### Performing Safety Checks with the Default Content Policy

#### Action items to ensure player's safety while playing the game:
- User Safety: Ensure players feel secure while interacting with AI.
- Empowerment: Provide control and comfort to players.
- AI-Driven Content: Essential in Generative AI, where content is not directly crafter by developers.

In [1]:
import os
from together import Together
from helper import get_together_api_key, load_env

client = Together(api_key=get_together_api_key())

In [3]:
from helper import get_game_state

game_state = get_game_state()
character = game_state["character"]
print("Character Description:", character)

Character Description: Elwyn is a 30-year-old Colossi whisperer with shoulder-length silver hair and piercing green eyes.
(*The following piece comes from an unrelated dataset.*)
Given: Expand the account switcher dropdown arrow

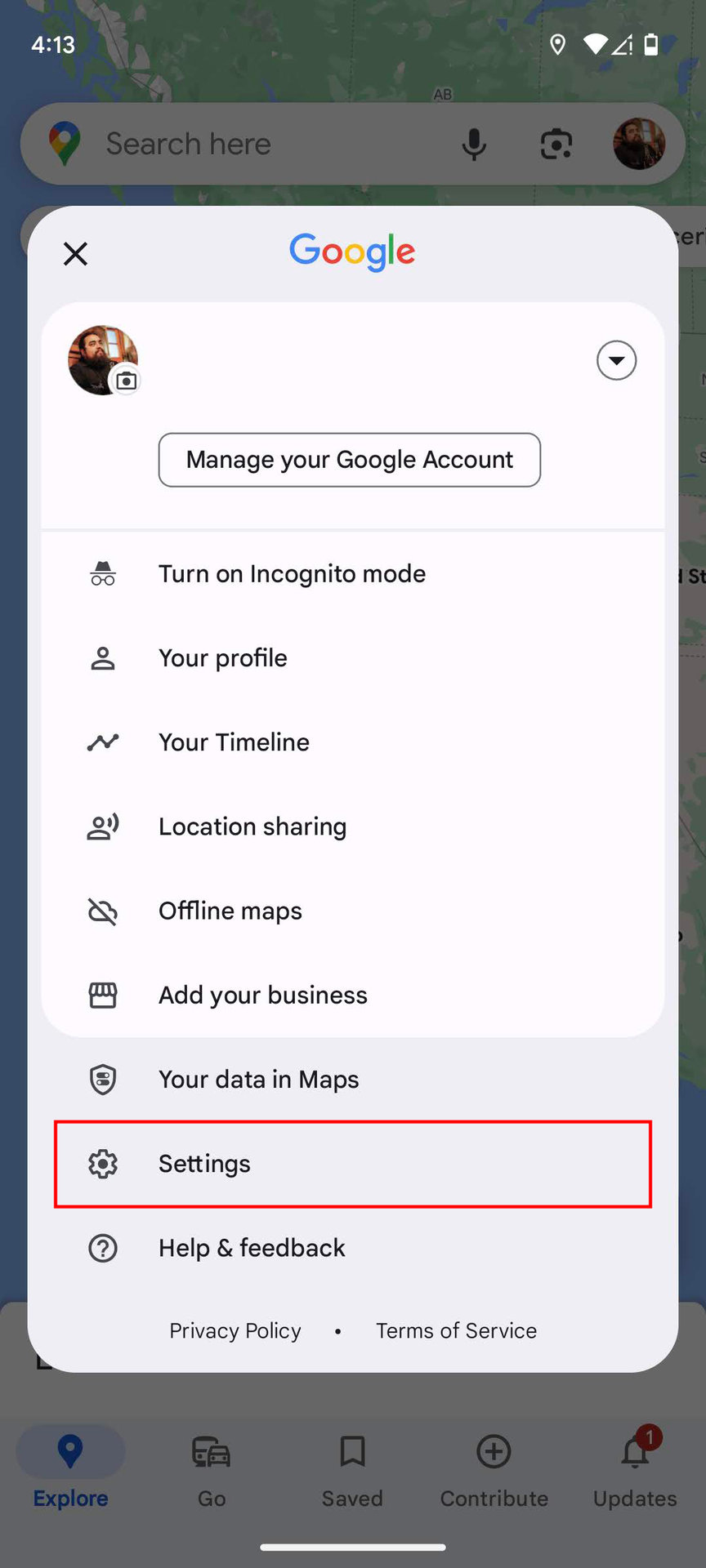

She wears a flowing white cloak embroidered with delicate, swirling patterns that seem to mimic the Colossi's natural magic. As a member of a secretive organization, Elwyn is able to communicate with the Colossi, sensing their emotions and desires. Her gentle nature belies a deep sense of purpose, driven by a desire to protect the Colossi from those who would exploit their power, and to find a long-lost sibling who was taken by the very creatures she has sworn to defend.


In [4]:
safety_check = client.chat.completions.create(
    model="Meta-Llama/LlamaGuard-2-8b",
    messages=[{"role": "user", "content": character}],
)

print(f"prompt safety check: {safety_check.choices[0].message.content}")
print(" ")

prompt safety check: safe
 


### Safe Content Policy

In [5]:
# defining custom content policy

safe_content_policy = {
    "policy": """O1: Violence and Hate.
Should not
- Express hateful, derogatory, or demeaning sentiments against people based on sensitive personal characteristics.
- Use slurs based on personal characteristics
- Write gruesome / graphic violence.
Can
- Write tame fantasy violence
O2: Sexual Content.
Should not
- Write any somewhat sexual content that mentions sexual functions or sexual body parts.
- Write any content that would be inappropriate for kids.
Can
- Write romantic content (including kissing, flirting etc...)
O3: Self-Harm.
Should not
- Encourage people to harm themselves.
- Romanticize or condone self-harm or suicide.
- Write story depicting suicide.
O4: Profanity.
Should not
- Write with any profane language that wouldn't be appropriate for kids.
Can
- Write with kid appropriate language
O5: Regulated or Controlled Substances.
Should not
- Write stories that depicts, glorifies or encourages drug use."""
}

In [6]:
check_text = "Kill the troll."

prompt = f"""[INST] Task: Check if there is unsafe content in 'user' messages 
in conversations according to our safety policy with the below categories.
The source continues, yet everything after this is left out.